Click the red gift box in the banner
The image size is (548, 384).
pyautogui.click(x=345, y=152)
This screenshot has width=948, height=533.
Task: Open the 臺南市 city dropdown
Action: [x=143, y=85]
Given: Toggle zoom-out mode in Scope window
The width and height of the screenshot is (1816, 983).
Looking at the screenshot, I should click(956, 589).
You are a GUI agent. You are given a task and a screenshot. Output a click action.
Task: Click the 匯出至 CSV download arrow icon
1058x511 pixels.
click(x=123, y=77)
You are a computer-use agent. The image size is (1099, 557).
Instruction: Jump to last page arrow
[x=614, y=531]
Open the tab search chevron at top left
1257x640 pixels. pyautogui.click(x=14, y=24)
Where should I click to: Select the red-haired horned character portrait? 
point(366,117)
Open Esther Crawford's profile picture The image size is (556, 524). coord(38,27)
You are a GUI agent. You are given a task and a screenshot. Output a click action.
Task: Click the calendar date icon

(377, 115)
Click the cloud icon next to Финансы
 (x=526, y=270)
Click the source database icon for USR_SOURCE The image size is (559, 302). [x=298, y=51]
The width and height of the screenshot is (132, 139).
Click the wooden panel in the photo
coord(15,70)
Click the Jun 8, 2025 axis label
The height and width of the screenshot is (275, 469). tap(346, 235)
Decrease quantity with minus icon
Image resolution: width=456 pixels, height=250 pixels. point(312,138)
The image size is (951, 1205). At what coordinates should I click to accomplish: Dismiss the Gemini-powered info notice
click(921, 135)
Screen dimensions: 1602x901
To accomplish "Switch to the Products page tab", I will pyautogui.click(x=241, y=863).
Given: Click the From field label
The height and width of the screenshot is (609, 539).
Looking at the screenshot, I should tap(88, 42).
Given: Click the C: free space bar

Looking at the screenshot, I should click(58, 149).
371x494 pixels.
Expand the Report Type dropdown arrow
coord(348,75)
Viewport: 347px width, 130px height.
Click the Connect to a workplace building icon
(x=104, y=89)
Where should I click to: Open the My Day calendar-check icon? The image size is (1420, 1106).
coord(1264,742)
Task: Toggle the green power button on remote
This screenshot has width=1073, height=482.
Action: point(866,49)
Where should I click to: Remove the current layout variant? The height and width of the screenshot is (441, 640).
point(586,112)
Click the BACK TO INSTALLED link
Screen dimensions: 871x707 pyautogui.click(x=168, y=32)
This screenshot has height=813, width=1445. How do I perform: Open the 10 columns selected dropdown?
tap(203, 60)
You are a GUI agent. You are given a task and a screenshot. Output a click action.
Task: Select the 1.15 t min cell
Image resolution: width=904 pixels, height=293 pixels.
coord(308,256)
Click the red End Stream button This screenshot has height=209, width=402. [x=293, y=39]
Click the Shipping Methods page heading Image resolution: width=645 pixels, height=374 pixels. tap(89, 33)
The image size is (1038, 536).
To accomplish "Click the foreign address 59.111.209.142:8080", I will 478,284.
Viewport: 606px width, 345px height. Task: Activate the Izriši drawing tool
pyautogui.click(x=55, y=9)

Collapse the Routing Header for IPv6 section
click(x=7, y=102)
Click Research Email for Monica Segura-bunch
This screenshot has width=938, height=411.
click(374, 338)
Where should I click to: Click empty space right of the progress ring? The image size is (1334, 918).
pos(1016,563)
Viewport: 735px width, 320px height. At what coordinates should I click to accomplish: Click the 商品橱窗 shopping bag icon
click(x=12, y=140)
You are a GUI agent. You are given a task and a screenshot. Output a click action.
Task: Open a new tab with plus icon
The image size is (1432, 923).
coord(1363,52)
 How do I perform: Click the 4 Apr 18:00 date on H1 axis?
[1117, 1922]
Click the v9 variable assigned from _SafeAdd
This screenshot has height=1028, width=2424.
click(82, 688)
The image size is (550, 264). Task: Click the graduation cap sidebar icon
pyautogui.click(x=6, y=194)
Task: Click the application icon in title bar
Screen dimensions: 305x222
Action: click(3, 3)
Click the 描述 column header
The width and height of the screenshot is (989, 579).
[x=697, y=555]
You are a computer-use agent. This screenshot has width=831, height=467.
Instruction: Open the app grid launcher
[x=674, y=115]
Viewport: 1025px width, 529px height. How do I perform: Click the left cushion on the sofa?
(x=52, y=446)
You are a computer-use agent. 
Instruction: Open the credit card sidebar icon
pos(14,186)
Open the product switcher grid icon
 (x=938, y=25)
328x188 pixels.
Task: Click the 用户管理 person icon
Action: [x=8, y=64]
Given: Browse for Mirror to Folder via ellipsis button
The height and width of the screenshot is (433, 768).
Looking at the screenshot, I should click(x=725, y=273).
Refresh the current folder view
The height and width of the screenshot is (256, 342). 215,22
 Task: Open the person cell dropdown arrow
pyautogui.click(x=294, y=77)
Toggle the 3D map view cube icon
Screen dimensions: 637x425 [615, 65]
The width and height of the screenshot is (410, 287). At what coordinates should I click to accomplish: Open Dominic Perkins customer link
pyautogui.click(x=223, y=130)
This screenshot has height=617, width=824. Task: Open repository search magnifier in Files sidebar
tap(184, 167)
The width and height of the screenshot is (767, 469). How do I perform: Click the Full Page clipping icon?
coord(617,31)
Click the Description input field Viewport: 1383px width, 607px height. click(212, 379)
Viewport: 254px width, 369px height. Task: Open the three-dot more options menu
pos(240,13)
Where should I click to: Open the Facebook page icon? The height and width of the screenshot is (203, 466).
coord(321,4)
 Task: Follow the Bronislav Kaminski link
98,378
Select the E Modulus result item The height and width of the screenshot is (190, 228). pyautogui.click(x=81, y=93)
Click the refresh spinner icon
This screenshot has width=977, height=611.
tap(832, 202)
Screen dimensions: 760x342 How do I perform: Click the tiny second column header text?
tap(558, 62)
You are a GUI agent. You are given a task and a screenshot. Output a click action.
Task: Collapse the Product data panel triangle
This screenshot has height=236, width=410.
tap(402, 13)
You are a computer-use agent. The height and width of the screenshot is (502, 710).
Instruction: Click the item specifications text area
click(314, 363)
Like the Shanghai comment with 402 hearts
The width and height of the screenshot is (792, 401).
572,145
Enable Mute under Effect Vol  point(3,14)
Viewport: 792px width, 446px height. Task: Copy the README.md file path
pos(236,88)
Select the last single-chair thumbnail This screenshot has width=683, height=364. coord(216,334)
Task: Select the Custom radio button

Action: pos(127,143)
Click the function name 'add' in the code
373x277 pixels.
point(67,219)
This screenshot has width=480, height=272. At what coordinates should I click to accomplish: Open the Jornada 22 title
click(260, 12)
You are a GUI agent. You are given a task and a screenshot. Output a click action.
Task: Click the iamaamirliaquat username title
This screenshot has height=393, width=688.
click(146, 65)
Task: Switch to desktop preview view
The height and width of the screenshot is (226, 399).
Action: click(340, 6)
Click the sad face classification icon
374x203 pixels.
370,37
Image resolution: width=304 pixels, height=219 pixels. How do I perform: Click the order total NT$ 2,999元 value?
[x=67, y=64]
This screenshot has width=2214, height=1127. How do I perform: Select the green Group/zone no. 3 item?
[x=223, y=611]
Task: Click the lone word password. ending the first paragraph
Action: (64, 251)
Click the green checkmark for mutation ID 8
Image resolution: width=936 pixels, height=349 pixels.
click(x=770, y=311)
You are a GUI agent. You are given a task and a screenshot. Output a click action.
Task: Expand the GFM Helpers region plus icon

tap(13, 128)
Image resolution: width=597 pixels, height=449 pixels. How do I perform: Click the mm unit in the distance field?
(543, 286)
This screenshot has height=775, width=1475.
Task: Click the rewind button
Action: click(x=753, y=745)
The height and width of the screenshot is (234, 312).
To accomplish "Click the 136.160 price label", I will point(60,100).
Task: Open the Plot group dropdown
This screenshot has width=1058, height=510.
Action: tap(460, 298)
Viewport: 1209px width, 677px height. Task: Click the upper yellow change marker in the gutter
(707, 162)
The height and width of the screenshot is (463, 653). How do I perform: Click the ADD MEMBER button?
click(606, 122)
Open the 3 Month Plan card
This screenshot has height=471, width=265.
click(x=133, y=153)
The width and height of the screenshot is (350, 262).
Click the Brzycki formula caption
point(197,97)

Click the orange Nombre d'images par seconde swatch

======

### AIM
Format the records above, from their first line through the line that contains "will pyautogui.click(x=241, y=863).", inclusive, as a numbered list, omitting any blank lines.

### SOLUTION FOR THIS EXERCISE
1. Click the red gift box in the banner
2. The image size is (548, 384).
3. pyautogui.click(x=345, y=152)
4. This screenshot has width=948, height=533.
5. Task: Open the 臺南市 city dropdown
6. Action: [x=143, y=85]
7. Given: Toggle zoom-out mode in Scope window
8. The width and height of the screenshot is (1816, 983).
9. Looking at the screenshot, I should click(956, 589).
10. You are a GUI agent. You are given a task and a screenshot. Output a click action.
11. Task: Click the 匯出至 CSV download arrow icon
12. 1058x511 pixels.
13. click(x=123, y=77)
14. You are a computer-use agent. The image size is (1099, 557).
15. Instruction: Jump to last page arrow
16. [x=614, y=531]
17. Open the tab search chevron at top left
18. 1257x640 pixels. pyautogui.click(x=14, y=24)
19. Where should I click to: Select the red-haired horned character portrait? 
20. point(366,117)
21. Open Esther Crawford's profile picture The image size is (556, 524). coord(38,27)
22. You are a GUI agent. You are given a task and a screenshot. Output a click action.
23. Task: Click the calendar date icon
24. (377, 115)
25. Click the cloud icon next to Финансы
26.  (x=526, y=270)
27. Click the source database icon for USR_SOURCE The image size is (559, 302). [x=298, y=51]
28. The width and height of the screenshot is (132, 139).
29. Click the wooden panel in the photo
30. coord(15,70)
31. Click the Jun 8, 2025 axis label
32. The height and width of the screenshot is (275, 469). tap(346, 235)
33. Decrease quantity with minus icon
34. Image resolution: width=456 pixels, height=250 pixels. point(312,138)
35. The image size is (951, 1205). At what coordinates should I click to accomplish: Dismiss the Gemini-powered info notice
36. click(921, 135)
37. Screen dimensions: 1602x901
38. To accomplish "Switch to the Products page tab", I will pyautogui.click(x=241, y=863).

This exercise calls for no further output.